Pourtant, 94 % des répondants au sondage blâment les gouvernements pour leur appauvrissement. Vous avez bien lu, 94 %. Ils se sentent négligés par les élus, qui n’en font pas assez pour eux.
Serait-ce parce qu’il n’y a rien à faire? Ou enfin, qu’on en fait déjà beaucoup?
Est-ce la faute des gouvernements si les ménages québécois sont de mauvais gestionnaires de leurs actifs? Les élus sont-ils responsables de nos comportements d’une insatiable gourmandise en ce qui concerne la consommation de divertissements et d’articles de luxe, devenus gages de bonheur dans nos cocons dorés?
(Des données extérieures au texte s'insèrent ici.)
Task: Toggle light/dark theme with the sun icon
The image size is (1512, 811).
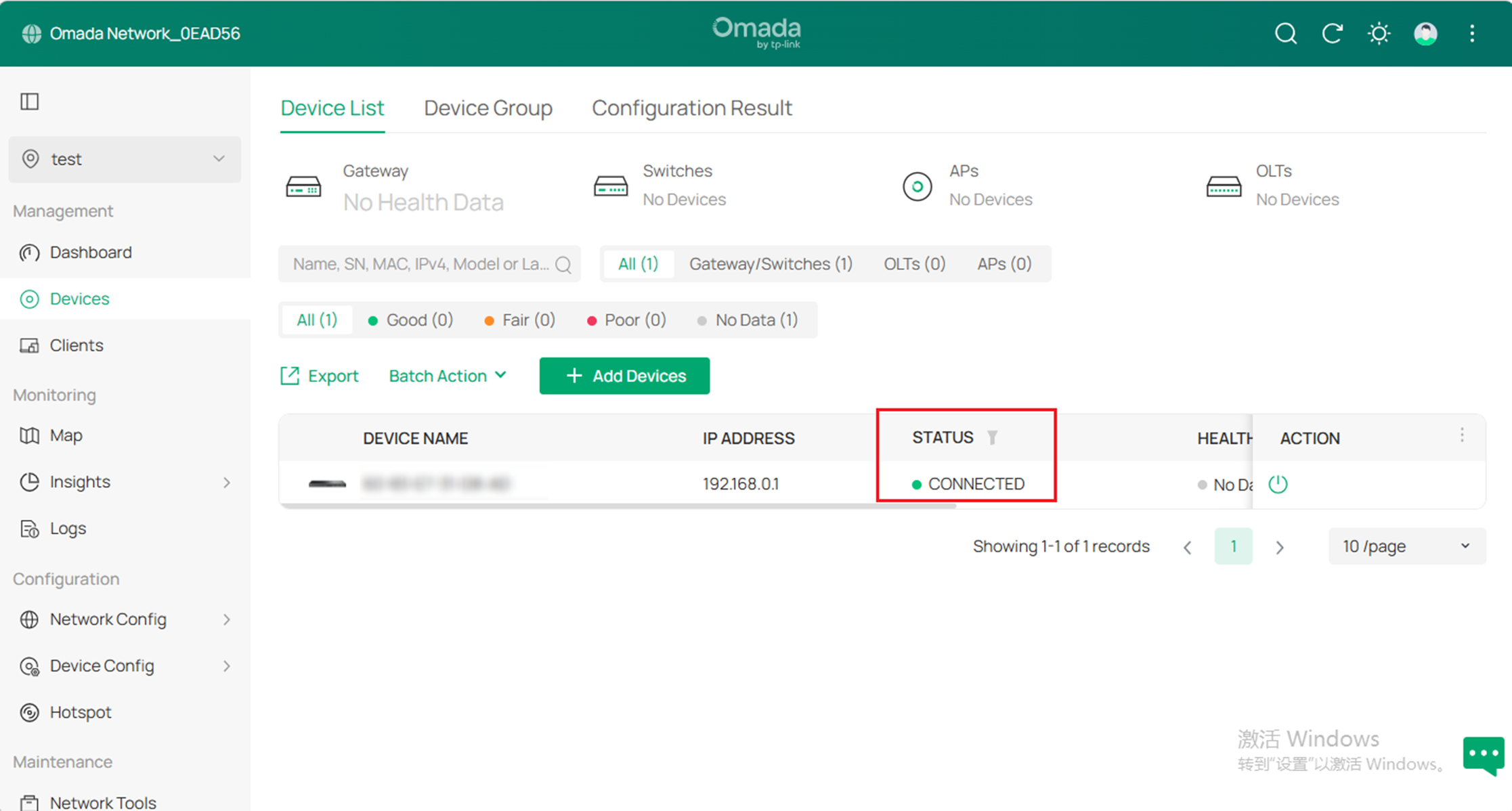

On m’accusera d’insensibilité, de ne pas comprendre la détresse des Québécois étranglés par leurs finances précaires, ou pire encore, d’être un avatar postcommuniste en voie de se faire pousser la barbichette et d’aller mener des cortèges de gauchistes enragés dans les rues.
Pensez ce que vous voulez, mais vous ne me ferez pas pleurer.
La classe moyenne peut bien ruer dans les brancards, elle peut bien blâmer qui elle veut et menacer les gouvernements de ce qui lui plaît. Elle voudrait bien qu’on s’occupe d’elle et qu’on lui dise ce qu’elle veut entendre: nous baisserons vos impôts, les taxes, il y aura plus de services gratuits encore.
Mais c’est de vérité qu’a besoin la classe moyenne. D’un coup de pied au cul. D’un reality check.
Et commençons donc par une mise au point.
Soit qu’il ne faut pas confondre augmentation du pouvoir d’achat et justice sociale.
Autrement, il y a quand même un truc qui me chicote avec cette enquête, et qui stigmatise bien plus la classe moyenne que toutes les jokes sur la banlieue ne pourraient le faire. Soit de réduire tout ce beau monde à son fric. À des préoccupations qui s’arrêtent là. Point.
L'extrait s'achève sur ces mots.